Taxing safer alternatives as much as deadly cigarettes
“HNB cigarettes should be categorized as conventional cigarettes as they use the same tobacco and emit smoke, which is similar to the harmful smoke released by traditional cigarettes,” said a mistaken Rep. Kim Gwang-lim of the major opposition Liberty Korea Party a few months back.
During the plenary session, 230 out of 239 present lawmakers voted in favour of the bill, with one disapproval and eight abstentions. The tax raise which is expected to go into effect next month, will increase the prices of PMI’s ‘Heets’ and BAT’s ‘Neostiks’, from the current 4,300 range to about 5,000 won (US$4,415) a pack. “We may have to consider raising the price per pack to over 5,000 won, if the government increases consumption taxes,” said a Philip Morris spokesperson last month.

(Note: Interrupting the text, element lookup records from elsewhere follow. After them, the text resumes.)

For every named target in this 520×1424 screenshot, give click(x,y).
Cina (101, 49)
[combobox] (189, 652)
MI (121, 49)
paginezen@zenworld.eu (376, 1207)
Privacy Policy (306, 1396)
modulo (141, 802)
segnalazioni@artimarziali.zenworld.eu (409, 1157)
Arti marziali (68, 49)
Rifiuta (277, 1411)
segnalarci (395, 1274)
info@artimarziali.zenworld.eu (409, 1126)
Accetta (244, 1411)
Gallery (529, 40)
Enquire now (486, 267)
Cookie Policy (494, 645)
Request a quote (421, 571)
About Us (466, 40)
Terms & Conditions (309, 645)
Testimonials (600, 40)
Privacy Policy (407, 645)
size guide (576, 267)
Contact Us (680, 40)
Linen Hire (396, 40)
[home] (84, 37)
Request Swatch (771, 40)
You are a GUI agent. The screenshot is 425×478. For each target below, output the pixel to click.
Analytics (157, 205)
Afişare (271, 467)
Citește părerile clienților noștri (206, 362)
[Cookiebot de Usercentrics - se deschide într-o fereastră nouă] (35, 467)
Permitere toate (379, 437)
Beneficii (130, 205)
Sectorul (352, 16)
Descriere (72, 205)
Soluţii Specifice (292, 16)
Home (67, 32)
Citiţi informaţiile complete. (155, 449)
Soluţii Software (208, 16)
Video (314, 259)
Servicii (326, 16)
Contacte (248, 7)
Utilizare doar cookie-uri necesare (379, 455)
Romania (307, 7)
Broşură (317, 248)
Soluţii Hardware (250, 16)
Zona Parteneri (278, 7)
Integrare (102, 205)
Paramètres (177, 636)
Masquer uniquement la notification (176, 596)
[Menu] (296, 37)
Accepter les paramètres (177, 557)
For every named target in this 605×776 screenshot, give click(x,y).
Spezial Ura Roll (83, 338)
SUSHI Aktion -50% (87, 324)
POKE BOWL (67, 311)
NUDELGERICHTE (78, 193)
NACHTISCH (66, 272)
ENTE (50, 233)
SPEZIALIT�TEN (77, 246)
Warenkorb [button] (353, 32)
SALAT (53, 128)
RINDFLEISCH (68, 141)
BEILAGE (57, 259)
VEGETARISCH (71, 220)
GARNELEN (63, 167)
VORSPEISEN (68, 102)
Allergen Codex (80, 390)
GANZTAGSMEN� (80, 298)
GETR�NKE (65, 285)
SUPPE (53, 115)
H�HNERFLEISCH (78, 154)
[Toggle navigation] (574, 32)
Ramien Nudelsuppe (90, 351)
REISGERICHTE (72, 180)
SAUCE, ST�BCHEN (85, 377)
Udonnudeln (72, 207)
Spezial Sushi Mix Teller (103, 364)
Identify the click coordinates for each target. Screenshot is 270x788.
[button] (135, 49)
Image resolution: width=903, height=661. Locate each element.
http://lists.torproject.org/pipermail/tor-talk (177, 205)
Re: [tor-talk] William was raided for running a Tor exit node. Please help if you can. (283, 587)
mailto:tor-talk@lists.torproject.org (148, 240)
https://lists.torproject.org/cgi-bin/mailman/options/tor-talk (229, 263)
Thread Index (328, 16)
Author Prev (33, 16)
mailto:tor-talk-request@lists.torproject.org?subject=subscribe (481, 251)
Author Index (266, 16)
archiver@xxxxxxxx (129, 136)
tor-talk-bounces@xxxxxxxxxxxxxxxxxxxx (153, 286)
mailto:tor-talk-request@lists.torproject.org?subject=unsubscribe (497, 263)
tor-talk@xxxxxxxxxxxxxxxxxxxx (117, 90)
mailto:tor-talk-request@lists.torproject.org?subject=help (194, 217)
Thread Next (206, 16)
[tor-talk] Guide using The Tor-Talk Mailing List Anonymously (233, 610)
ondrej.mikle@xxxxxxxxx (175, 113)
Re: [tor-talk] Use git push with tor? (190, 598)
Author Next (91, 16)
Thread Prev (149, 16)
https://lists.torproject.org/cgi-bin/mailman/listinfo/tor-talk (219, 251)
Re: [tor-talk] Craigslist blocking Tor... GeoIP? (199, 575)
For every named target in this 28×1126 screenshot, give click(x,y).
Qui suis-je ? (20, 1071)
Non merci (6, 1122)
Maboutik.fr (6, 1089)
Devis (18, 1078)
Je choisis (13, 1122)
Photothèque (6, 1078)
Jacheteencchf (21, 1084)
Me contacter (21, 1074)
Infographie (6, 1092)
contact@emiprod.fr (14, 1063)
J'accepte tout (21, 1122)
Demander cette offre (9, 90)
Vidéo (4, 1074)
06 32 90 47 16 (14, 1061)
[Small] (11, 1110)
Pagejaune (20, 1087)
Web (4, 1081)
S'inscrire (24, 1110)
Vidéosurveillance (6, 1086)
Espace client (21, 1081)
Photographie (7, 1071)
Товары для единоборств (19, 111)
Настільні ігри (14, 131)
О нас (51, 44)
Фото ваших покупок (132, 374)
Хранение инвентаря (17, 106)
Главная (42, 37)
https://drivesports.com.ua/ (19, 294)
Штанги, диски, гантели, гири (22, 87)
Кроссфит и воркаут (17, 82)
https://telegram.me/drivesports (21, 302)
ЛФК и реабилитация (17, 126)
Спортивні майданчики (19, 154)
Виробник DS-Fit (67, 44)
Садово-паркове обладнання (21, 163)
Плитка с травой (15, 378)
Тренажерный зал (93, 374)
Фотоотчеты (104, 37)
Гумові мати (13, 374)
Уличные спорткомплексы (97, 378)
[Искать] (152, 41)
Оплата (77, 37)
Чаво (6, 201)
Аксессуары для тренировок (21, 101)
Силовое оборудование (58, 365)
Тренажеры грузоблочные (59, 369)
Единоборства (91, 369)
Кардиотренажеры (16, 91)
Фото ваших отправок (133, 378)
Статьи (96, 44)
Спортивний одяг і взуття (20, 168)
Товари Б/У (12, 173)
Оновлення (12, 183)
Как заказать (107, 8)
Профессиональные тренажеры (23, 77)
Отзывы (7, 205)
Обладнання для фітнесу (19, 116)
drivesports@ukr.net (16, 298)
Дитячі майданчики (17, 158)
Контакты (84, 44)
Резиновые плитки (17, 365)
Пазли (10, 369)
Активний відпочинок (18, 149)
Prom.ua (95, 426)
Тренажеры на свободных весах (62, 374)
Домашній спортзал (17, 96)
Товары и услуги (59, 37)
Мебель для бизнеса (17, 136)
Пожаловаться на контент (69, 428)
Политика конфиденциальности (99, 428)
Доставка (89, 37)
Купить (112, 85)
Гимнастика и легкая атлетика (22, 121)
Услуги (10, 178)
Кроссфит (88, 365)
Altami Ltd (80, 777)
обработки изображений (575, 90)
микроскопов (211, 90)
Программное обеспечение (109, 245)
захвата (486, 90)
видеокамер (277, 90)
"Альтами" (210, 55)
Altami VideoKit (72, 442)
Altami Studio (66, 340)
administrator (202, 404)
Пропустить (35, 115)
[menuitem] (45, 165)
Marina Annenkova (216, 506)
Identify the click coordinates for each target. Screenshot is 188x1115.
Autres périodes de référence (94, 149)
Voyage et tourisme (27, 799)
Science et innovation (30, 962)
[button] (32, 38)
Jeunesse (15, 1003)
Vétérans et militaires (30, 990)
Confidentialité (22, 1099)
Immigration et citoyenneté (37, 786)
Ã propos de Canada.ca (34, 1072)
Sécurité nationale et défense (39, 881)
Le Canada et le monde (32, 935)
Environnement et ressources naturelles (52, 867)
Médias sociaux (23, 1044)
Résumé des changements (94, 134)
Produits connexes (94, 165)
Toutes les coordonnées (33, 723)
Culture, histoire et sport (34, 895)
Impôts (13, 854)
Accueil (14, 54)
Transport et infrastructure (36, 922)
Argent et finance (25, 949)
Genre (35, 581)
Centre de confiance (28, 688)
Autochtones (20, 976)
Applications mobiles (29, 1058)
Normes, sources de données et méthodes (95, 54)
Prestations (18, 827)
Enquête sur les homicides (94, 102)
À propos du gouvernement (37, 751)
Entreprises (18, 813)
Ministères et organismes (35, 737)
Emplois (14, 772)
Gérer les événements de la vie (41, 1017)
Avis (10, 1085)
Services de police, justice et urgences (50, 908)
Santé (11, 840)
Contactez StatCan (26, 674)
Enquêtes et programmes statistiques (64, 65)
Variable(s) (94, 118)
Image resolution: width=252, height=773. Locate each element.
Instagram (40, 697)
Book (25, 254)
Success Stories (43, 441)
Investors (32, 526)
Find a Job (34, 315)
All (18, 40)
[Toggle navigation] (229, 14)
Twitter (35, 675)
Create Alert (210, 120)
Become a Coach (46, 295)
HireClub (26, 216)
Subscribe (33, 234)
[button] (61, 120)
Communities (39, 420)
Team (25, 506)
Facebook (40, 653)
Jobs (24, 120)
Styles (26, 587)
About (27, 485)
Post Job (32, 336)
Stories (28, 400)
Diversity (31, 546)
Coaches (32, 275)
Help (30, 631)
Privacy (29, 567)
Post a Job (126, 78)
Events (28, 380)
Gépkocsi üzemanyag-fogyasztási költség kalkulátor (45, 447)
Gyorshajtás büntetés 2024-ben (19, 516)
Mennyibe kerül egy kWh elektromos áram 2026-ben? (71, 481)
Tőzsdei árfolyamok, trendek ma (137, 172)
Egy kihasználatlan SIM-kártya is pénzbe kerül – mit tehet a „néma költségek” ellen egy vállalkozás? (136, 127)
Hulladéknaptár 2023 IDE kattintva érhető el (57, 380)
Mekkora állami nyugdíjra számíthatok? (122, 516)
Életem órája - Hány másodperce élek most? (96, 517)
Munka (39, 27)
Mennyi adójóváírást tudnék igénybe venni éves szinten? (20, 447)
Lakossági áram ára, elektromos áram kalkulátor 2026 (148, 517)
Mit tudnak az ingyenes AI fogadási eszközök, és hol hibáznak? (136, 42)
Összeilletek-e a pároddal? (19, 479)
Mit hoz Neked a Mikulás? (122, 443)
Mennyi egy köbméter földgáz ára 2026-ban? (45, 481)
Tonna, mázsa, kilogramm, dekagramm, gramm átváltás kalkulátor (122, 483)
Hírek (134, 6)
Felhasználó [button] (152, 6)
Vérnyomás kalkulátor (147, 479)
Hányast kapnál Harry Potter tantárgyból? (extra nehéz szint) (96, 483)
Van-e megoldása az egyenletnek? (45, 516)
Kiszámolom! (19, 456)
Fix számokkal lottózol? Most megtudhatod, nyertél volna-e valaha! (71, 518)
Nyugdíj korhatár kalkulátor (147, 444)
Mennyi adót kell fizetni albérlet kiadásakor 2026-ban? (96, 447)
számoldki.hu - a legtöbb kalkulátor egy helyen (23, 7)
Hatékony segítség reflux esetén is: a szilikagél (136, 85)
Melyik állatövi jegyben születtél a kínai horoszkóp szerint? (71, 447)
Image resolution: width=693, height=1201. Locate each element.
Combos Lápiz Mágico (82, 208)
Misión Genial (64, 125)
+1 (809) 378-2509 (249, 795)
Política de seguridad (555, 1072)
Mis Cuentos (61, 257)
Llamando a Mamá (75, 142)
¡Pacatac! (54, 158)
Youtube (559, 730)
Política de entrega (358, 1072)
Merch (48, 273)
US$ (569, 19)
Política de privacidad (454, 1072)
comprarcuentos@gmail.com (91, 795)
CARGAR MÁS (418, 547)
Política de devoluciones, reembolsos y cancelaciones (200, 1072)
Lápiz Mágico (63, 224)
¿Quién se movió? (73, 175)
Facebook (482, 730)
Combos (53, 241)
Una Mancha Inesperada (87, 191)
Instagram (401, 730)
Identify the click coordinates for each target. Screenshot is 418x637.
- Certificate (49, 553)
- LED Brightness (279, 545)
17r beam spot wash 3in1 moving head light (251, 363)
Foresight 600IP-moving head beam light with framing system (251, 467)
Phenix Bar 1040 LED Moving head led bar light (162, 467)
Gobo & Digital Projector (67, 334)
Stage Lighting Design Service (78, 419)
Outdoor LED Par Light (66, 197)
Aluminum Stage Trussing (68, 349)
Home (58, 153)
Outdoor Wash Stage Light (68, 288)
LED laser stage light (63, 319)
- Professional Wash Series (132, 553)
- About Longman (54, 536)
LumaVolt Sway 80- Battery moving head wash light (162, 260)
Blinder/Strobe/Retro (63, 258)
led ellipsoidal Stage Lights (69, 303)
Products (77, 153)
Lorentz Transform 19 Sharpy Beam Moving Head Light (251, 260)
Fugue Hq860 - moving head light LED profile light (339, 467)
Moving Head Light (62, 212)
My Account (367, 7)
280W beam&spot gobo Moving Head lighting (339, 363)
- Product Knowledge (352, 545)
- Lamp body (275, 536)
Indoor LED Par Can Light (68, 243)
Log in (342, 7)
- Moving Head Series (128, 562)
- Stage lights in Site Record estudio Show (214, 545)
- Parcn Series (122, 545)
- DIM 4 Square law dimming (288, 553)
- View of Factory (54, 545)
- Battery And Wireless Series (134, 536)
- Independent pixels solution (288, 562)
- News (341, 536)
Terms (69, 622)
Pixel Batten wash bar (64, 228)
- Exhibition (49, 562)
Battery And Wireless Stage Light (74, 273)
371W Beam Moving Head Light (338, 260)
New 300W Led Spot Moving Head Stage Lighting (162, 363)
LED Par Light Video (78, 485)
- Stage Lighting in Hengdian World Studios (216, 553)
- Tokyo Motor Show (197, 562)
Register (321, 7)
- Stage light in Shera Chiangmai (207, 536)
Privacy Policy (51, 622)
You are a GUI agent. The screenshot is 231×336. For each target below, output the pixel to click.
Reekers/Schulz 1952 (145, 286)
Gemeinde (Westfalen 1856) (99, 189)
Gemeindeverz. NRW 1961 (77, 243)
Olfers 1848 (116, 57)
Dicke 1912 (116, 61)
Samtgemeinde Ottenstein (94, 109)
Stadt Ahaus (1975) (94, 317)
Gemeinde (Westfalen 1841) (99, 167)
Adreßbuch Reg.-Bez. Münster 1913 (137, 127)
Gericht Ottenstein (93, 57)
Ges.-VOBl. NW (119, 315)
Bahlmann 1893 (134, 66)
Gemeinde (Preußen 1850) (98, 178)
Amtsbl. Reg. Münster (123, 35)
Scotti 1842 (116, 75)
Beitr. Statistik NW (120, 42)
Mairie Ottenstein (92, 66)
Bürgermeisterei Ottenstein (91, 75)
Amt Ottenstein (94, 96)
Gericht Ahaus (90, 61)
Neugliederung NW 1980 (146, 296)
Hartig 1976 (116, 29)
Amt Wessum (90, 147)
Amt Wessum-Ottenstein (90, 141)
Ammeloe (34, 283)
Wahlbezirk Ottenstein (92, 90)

Tax revenue vs public health
South Korea has been actively fighting smoking, infact earlier this year the Ministry of Health and Welfare of South Korea, had successfully implemented a regulation that forces cigarette manufacturers to put graphic images of the harmful effects of smoking on cigarette packets. Research keeps indicating that HnB products are safer than their combustible counterparts, hence Public Health experts will agree that taxing them in the same way as their deadly counterparts will prove counterproductive to this movement.